An interesting thing is that the performance issue has been somewhat fixed on the main branch of JSON3 by commit quinnj/JSON3.jl@faa521e:
# With JSON3#main
julia> @time json3_readlines(kprm_file_json)
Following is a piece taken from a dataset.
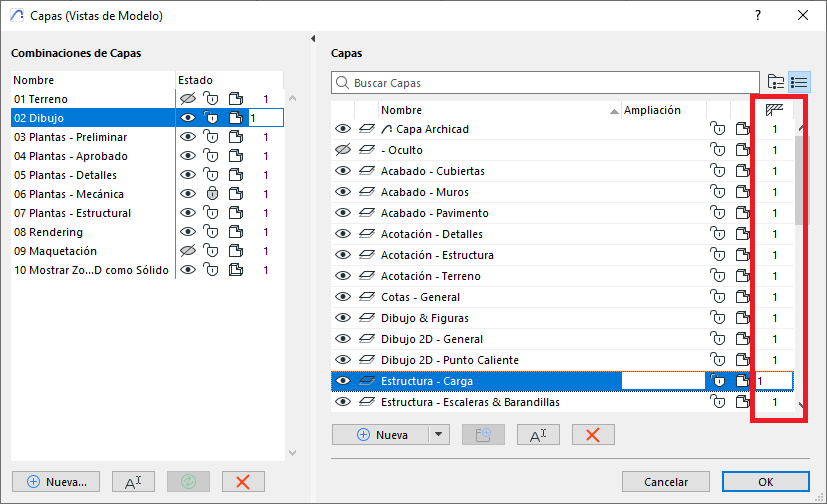Collapse the left Combinaciones de Capas panel
This screenshot has width=827, height=504.
316,39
0.700113 seconds (1.07 M allocations: 663.462 MiB, 6.81% gc time)However, the difference this commit made what I can see is actually worse type inference https://github.com/quinnj/JSON3.jl/blob/faa521e37317826a38bd211898b512be592be5c7/src/read.jl#L65 now gets inferred as (looking at optimized IR):
(1.12.0) (slow)
│ %147 = Core.apply_type(JSON3.Array, %143, Base.CodeUnits{UInt8, String}, Vector{UInt64})::Type{JSON3.Array{_A, Base.CodeUnits{UInt8, String}, Vector{UInt64}}} where _A│
│ %148 = %new(%147, %1, %45, %139)::JSON3.Array{_A, Base.CodeUnits{UInt8, String}, Vector{UInt64}} where _A ││╻ Array
65 │ JSON3.populateinds!(%148)
main (fast)
│ %257 = Core.apply_type(JSON3.Array, %256)::Type{JSON3.Array{_A}} where _A │
└──── %258 = $(Expr(:foreigncall, :(:jl_alloc_array_1d), Vector{Int64}, svec(Any, Int64), 0, :(:ccall), Vector{Int64}, 0, 0))::Vector{Int64} ││╻ Array
90 ── nothing │
91 ── goto #92 │╻ getindex
92 ── %261 = (%257)(%61, %122, %258)::JSON3.Array{T, S, Vector{UInt64}} where {T, S<:AbstractVector{UInt8}} │
66 │ JSON3.populateinds!(%261)
So in the fast case we only know that the second type parameter S is <: AbstractVector{UInt8} but in the slow case we know that S == Base.CodeUnits{UInt8, String}.
It seems bad here that more precise type information seems to cause there to be a bunch of subtyping that slows down the code.